Caitlin O’Connor (left) and Jed Jenny are part of a group of nine employees who bought The Wine Source in Hampden just two months ago. The group now worries about competition from big box retailers. Photo by Bryan P. Sears.
Jed Jenny and Caitlin O’Connor have been in business for themselves for roughly two months and now face an unexpected worry — a push for legislation in the General Assembly next year that could expand sales of beer and wine in Maryland.
The pair are part of a group of nine employees who bought The Wine Source, a Hampden retailer that sells beer, wine, spirits and specialty foods.
“I worked for Wine Source for 19 years, and it’s been a great opportunity,” said Jenny, who started stocking shelves and making deliveries for the store in 2005. “We’re all very passionate about the industry and our products and what we sell. We had an amazing opportunity when our former owner decided he wanted to retire and presented us with an opportunity to buy the business including a massive loan to pay off.”
Now Jenny and his partners are worried about Gov. Wes Moore’s call for passage of bill that would allow beer and wine sales in grocery and other stores.
The governor, in an interview this month, said the change is popular among Maryland residents who want one-stop shopping convenience. He said he also believes it will be an economic tool and help grocery stores remain in or locate to areas where it has been tough to make a profit. Moore said he wants the House and Senate to have legislation “on my desk at the end of the session.”
The Wine Source owners — and others in the industry who held a press conference Friday at Wells Discount Liquors in Baltimore — see it as a threat to their business.

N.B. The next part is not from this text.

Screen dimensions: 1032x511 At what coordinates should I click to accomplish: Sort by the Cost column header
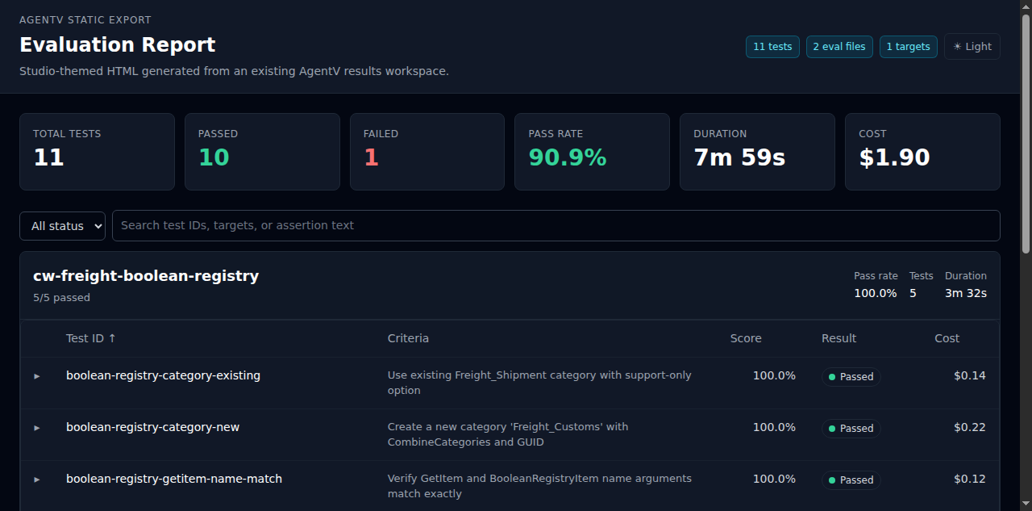tap(947, 337)

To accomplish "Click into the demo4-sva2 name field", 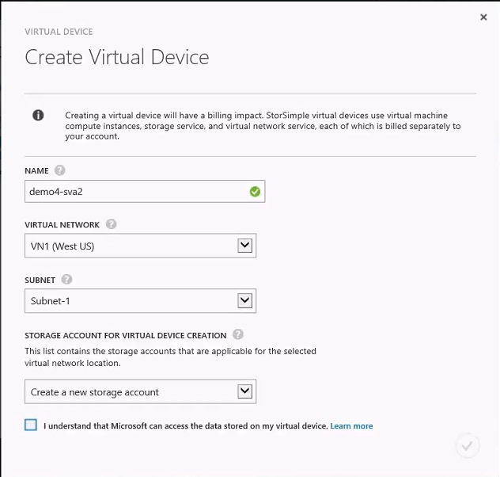I will coord(145,192).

“Obviously, our business plan and projections didn’t include Gov. Moore’s recent statement,” Jenny said. “It’s almost comical timing for us at eight weeks in.

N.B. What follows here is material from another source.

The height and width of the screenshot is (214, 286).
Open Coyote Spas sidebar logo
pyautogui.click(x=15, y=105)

“He (Moore) just hasn’t taken the time, and he seems to be intentionally avoiding our perspective,” Jenny said.
Jeryl Cole is a fourth-generation Baltimore resident and the first in his family to own his own business — Off the Rox, a beer and wine store in southeast Baltimore.
“We’ve been there for six years now,” Cole said. “If the legislators allow this bill to pass or the presented bill to actually go through, my shop directly will be affected. I don’t think we could ever compete with convenience stores — Royal Farms or 7-Eleven and so on. We’ll be out of business.
“I know that we created a great community in southeast Baltimore, and we are very invested in our community, where we live and where we work,” Cole said.
But a spokesperson for Moore said that expanding the places that can sell beer and wine “puts consumers first and ensures fair competition in the marketplace.”
“Gov. Moore announced his support for beer and wine sales in grocery stores because Maryland is one of a handful of states in the nation where consumers can only buy beer and wine from specialized stores—resulting in less consumer choice and putting our stores at a disadvantage,” said Carter Elliott IV, the spokesperson. “This is supported by over 70% of Marylanders, from the Eastern Shore to the mountains of Western Maryland it is clear people widely support this decision.”
Efforts to expand beer and wine sales in Maryland are not new, but the association that represents alcoholic beverage retailers has been successful in thwarting those attempts so far. What is new is Moore’s support — no governor in recent memory has been out in front on the issue, much less called for legislation to land on his desk.
Wells Discount Liquor in Baltimore has been in Joann Hyatt’s family for more than 50 of the 80 years the store has been open. Hyatt, 73, said she hopes to pass it on to her daughter Roxanne, who also works at the store.
She’s taking the latest call to expand sales as a serious threat because it has the backing of a governor.
Hyatt employs nearly three dozen people during the busy holiday season. Many of her full-time employees have been with the business for decades, she said.
“If this would go through — I’d like to think that we will not go out of business. I don’t think we would, but I won’t need half of my employees. I just won’t. Who do you cut when everybody’s been here so long? That weighs on my mind tremendously,” she said.
“I think so often about selling the business, but it is just personal,” Hyatt said. “I couldn’t put my head down at night, knowing that they were all going to have to look for other jobs.”
And then, as now, many lawmakers say they worry that allowing large retailers, with their beefed-up buying power, will affect what they say is one of the last mom-and-pop industries in the state, a business that gives some immigrants the ability to grasp their version of the American Dream.
“I worked hard to settle my family,” said Ashish Parikh, owner of Cranberry Liquors in Westminster. “We’re established and now my kids are in a college, and the fees of the colleges are so high at this stage.”
Parikh said if other stores could sell beer and wine “it is devastating for us, we would be completely out of business.”
“And it’s many more like me who are in this situation,” he said.
Lawmakers — including those in charge of committees that would hear such bills — and those in the industry said they were surprised, disappointed and, in some cases angered, by a lack of communication with the governor.
Jack Milani, owner of Monaghan’s Pub in western Baltimore County and legislative co-chair of the Maryland Licensed Beverage Association, said the last time he spoke to anyone in Moore’s administration “was last year when they told us they were cutting our lottery commissions.”